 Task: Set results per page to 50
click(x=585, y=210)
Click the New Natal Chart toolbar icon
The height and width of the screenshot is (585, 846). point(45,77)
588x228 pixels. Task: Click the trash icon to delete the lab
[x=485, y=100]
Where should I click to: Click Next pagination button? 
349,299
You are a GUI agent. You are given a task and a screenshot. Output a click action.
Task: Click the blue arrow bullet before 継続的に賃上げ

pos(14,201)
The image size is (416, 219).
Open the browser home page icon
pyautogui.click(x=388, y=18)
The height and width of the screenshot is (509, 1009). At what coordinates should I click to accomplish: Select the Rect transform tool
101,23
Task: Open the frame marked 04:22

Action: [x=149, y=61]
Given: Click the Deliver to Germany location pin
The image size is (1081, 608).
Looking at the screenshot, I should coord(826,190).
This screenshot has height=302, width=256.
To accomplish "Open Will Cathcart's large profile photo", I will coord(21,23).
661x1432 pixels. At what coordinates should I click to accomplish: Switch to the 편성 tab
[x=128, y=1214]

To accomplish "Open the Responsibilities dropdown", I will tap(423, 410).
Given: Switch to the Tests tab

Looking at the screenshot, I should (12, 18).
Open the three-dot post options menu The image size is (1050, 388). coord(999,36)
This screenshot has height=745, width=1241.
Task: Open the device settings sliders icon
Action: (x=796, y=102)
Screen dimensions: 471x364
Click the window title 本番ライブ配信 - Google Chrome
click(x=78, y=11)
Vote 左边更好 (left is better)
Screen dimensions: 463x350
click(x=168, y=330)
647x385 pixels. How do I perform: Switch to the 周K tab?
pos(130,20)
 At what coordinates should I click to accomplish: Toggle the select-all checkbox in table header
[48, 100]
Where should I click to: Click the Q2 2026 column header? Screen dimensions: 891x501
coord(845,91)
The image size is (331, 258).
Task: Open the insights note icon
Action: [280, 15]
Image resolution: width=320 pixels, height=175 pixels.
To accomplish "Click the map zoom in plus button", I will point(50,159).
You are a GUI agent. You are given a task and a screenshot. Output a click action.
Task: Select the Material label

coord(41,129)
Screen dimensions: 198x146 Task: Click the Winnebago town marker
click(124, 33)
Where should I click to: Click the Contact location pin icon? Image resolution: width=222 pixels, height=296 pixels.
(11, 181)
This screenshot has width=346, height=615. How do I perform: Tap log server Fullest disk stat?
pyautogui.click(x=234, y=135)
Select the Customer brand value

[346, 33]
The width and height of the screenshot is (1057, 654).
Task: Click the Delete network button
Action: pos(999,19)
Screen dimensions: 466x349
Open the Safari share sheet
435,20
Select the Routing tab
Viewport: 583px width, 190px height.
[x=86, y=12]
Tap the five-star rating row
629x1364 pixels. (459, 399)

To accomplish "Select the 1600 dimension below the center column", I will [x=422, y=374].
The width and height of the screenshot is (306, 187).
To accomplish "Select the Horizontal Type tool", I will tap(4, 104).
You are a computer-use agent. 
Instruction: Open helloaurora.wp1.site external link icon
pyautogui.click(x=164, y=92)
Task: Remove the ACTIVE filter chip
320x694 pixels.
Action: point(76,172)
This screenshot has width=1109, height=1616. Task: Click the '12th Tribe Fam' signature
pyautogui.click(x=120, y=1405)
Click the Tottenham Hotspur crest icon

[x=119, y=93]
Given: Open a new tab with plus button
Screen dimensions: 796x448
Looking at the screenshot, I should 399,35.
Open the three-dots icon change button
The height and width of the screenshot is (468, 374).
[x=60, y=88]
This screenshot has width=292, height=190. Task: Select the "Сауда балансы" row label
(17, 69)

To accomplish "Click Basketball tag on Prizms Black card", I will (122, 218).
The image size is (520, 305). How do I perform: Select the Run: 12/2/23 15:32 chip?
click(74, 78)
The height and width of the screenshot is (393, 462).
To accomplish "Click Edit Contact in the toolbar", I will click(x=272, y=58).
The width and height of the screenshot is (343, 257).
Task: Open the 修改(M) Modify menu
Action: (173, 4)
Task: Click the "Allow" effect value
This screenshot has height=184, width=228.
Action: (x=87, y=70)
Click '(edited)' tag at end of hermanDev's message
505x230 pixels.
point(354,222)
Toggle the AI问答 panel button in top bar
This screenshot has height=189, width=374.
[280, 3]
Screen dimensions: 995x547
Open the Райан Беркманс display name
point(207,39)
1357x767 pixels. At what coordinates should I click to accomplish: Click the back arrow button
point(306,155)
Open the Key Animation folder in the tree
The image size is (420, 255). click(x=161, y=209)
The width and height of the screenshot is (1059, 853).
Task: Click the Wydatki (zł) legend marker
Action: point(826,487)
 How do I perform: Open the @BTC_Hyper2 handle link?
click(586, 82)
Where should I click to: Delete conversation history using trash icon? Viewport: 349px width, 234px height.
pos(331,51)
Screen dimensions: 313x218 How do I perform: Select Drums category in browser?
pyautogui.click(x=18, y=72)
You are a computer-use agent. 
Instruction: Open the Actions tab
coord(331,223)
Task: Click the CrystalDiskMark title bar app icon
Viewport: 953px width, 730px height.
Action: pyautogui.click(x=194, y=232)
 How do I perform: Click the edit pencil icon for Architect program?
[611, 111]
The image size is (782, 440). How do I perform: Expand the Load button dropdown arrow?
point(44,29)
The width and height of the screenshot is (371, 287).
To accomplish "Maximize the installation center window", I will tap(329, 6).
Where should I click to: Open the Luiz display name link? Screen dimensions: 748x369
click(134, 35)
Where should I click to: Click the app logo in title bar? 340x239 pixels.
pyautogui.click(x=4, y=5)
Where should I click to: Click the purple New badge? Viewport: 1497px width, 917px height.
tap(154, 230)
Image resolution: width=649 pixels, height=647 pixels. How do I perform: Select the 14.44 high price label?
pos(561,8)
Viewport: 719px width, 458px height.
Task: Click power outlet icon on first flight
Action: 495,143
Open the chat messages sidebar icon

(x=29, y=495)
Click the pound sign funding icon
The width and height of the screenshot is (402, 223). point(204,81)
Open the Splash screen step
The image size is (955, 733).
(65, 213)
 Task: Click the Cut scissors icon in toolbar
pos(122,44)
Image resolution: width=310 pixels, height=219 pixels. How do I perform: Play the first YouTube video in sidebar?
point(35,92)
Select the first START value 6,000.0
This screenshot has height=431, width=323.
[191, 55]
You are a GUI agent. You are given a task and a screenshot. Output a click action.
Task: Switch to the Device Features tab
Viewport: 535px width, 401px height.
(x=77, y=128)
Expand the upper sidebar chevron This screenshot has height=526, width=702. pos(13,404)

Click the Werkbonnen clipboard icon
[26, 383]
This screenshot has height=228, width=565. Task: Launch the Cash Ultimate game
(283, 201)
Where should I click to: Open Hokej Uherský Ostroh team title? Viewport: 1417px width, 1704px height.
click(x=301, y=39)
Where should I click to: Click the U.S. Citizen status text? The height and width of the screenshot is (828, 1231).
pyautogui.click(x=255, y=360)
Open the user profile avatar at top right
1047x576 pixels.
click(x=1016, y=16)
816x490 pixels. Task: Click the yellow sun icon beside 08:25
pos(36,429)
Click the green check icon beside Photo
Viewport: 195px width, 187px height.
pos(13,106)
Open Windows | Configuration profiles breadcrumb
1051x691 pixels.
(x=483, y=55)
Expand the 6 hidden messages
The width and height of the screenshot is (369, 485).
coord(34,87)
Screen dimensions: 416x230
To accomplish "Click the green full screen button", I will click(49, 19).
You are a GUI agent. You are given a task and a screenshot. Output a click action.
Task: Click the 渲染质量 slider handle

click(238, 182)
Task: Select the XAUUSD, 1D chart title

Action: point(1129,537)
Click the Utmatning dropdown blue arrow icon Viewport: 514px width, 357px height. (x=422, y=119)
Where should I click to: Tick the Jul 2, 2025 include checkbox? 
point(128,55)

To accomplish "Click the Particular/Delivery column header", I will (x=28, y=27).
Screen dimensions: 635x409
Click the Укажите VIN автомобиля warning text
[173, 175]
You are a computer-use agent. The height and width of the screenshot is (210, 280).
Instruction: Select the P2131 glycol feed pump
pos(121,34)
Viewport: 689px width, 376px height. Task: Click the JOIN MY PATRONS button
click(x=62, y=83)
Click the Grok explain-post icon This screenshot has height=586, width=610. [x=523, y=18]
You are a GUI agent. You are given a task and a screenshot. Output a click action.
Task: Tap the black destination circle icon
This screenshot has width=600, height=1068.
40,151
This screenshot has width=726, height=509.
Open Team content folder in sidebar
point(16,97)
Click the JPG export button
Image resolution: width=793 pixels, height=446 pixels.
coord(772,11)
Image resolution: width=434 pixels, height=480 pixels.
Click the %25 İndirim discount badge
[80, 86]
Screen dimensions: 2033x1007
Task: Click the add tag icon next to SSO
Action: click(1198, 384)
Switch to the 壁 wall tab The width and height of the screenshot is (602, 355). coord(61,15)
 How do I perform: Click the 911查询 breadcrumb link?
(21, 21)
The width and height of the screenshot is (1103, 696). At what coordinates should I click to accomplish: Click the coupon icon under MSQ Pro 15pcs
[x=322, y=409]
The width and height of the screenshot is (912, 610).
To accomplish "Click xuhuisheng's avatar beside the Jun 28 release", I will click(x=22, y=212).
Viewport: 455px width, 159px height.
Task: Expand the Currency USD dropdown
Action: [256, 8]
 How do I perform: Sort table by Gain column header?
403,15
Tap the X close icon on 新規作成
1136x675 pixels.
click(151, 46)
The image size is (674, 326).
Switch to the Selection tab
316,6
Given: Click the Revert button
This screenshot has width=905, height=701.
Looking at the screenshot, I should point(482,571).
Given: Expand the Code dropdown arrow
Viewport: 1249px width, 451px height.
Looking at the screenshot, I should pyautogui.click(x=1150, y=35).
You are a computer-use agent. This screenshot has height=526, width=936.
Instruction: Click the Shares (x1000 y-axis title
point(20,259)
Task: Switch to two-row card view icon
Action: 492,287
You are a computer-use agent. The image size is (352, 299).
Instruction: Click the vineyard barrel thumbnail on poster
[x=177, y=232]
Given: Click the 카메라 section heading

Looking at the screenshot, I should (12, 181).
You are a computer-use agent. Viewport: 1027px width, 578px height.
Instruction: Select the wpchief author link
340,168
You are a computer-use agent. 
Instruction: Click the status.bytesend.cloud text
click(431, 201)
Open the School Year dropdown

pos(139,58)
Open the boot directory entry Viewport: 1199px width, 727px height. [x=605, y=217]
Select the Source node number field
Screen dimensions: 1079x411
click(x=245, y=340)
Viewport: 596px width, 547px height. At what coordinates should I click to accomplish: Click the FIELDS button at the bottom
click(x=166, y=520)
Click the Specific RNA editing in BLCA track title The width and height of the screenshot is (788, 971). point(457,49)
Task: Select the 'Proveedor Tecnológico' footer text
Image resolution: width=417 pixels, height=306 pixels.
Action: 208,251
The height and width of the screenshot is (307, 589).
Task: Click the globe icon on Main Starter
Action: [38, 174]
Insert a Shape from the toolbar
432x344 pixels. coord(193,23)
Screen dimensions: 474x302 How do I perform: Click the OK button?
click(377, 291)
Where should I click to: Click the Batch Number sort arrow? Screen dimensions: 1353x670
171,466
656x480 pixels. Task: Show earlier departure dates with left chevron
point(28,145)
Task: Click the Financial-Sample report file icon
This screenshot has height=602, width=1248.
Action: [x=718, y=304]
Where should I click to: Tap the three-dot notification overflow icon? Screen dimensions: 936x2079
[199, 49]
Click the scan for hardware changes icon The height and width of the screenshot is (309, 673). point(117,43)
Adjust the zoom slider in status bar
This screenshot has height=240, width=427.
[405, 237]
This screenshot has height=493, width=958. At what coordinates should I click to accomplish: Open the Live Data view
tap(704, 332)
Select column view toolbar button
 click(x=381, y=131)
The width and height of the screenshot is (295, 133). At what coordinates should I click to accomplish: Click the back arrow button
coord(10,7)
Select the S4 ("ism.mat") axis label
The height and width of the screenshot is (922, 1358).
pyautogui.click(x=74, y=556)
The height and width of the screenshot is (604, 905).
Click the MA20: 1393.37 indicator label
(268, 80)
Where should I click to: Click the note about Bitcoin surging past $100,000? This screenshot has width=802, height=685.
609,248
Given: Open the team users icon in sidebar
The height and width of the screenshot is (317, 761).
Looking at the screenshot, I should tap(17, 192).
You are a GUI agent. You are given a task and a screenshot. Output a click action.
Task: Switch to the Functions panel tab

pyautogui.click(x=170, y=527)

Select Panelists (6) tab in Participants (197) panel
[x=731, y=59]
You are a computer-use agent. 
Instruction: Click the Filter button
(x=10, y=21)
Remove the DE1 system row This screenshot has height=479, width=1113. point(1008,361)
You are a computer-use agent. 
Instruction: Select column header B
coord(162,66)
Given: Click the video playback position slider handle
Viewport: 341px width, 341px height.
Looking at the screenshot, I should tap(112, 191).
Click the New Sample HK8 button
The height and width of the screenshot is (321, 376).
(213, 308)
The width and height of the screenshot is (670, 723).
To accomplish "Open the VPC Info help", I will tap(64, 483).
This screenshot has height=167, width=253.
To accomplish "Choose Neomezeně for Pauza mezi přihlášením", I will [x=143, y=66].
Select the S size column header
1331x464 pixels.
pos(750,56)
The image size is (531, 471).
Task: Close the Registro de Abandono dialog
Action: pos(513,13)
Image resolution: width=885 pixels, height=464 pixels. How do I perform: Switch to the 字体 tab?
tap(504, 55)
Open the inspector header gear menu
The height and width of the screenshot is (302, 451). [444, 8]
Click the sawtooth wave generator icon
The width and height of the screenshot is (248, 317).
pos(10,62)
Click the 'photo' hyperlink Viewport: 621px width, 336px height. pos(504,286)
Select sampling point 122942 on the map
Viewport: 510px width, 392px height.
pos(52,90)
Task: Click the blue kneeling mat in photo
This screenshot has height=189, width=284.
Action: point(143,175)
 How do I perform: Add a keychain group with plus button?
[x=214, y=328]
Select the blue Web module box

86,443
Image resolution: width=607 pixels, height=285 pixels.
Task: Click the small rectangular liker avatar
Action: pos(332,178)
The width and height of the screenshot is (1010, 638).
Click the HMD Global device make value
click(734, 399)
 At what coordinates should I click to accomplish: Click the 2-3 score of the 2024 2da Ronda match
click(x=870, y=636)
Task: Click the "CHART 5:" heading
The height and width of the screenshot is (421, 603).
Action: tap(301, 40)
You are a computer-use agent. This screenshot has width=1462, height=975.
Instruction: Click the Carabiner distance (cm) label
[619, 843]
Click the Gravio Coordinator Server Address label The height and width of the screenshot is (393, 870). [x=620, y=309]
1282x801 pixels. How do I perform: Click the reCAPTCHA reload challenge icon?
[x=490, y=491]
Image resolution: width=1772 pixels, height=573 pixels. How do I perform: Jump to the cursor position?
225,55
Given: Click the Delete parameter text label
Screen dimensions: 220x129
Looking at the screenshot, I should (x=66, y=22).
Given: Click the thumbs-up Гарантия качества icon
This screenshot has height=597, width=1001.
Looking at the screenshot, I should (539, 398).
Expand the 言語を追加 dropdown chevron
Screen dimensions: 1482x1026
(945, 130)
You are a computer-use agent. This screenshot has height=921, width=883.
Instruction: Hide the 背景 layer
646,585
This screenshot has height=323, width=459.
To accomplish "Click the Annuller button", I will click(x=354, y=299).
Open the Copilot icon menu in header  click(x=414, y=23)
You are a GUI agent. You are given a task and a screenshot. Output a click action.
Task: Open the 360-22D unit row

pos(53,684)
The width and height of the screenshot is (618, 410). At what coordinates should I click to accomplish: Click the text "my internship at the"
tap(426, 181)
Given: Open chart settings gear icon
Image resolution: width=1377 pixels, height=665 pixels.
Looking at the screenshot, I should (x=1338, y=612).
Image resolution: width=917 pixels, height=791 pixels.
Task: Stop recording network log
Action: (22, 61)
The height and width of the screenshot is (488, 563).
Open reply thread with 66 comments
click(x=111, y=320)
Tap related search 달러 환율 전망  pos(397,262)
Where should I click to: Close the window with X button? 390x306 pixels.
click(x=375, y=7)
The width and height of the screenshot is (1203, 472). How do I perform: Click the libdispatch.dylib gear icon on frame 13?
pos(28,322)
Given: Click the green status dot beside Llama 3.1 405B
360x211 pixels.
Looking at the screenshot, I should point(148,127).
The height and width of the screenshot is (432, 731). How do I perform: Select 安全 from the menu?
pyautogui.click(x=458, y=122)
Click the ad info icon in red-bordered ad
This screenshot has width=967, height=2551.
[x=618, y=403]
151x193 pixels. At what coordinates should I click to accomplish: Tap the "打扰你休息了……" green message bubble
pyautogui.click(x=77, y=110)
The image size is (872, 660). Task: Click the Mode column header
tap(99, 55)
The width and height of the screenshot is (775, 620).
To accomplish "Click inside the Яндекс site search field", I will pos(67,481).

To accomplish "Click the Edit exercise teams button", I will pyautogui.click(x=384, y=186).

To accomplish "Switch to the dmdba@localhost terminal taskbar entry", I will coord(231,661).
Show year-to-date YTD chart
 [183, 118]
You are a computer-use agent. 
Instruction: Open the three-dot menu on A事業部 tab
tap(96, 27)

WHAT TO PRODUCE: Lines in the listing above that contain the word "entry" must be copied; leave out the rest.

RESULT OF THE TASK:
Open the boot directory entry Viewport: 1199px width, 727px height. [x=605, y=217]
To accomplish "Switch to the dmdba@localhost terminal taskbar entry", I will coord(231,661).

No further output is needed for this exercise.